Espoir

J’ai du mal à l’avouer, puisque j’ai consacré tant de ma carrière professionnelle à une étude rigoureuse et quantifiable des aboutissements en psychothérapie. Le paradoxe est difficile à assumer, mais plus difficile encore à éluder. L’ « art » de la psychothérapie porte pour moi une double signification : « art » par le fait que mener une thérapie nécessite l’utilisation de facultés intuitives qui ne dérivent pas de principes scientifiques, et « art » dans le sens keatsien, car la thérapie établit sa propre vérité qui trascende l’analyse objective. La vérité est une beauté dont Ginny et moi avons fait l’expérience.
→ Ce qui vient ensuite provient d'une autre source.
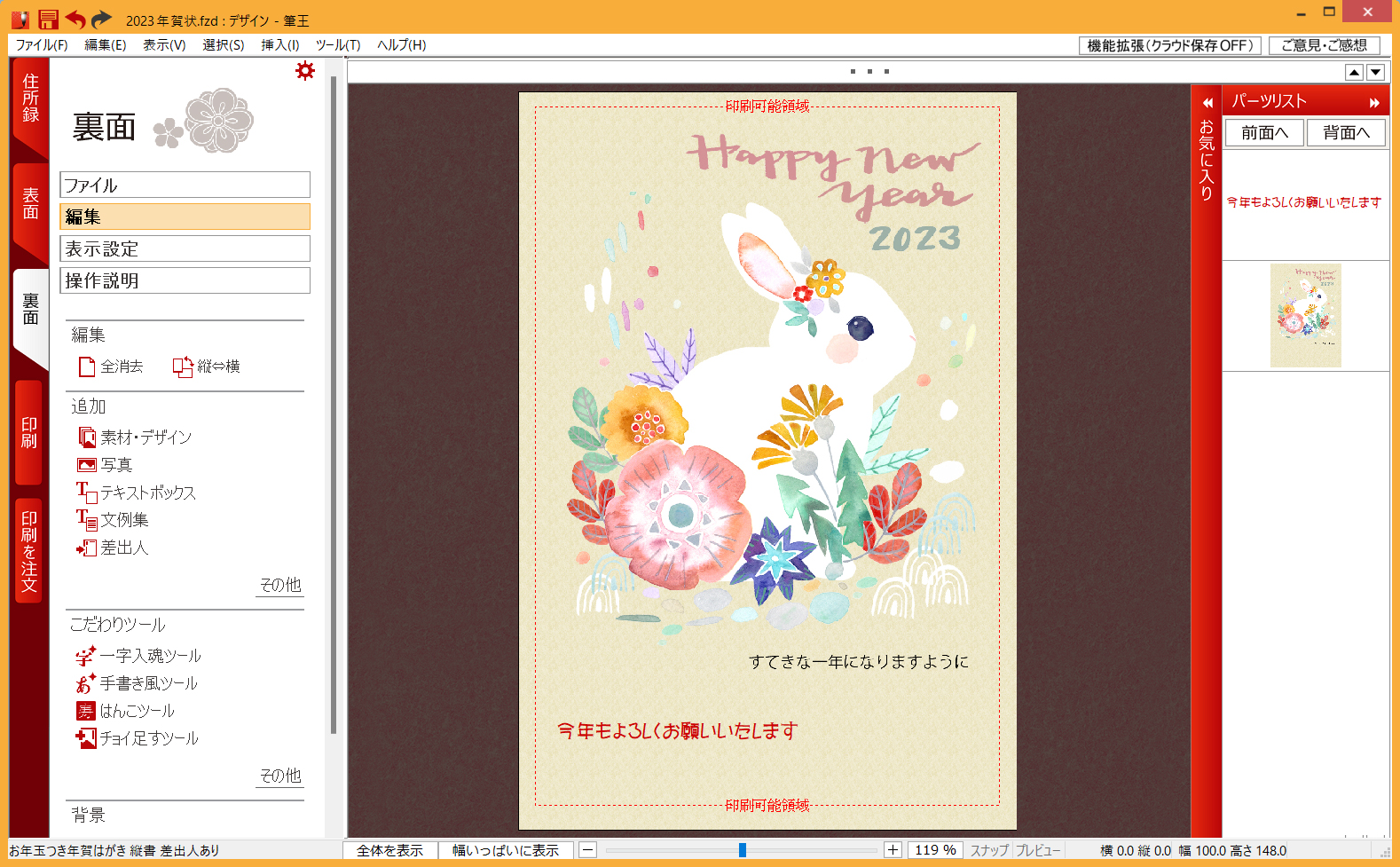
Task: Click the 全体を表示 button
Action: [x=390, y=850]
Nous nous connaissions, nous étions profondément touchés l’un par l’autre et nous partagions des moments splendides très rares.

1er mars 1974

Irvin Yalom dépose cet ultime secret et art premier « Dans le secret des miroirs » avec Ginny Elkin partagés. Et pour moi la vie et le travail qu’elle nous demande ne peut être que cela.

Et j’ai choisi pour titre de ce billet non celui de l’éditeur, limité, mais celui qui est incarné et aux mille couleurs de l’image de couverture Espoir II de Klimt (1907-1908). Parce que croire en ces vérité et beauté de la relation singulière, insaisissable, inexplicable, impossible, est mon ardent espoir.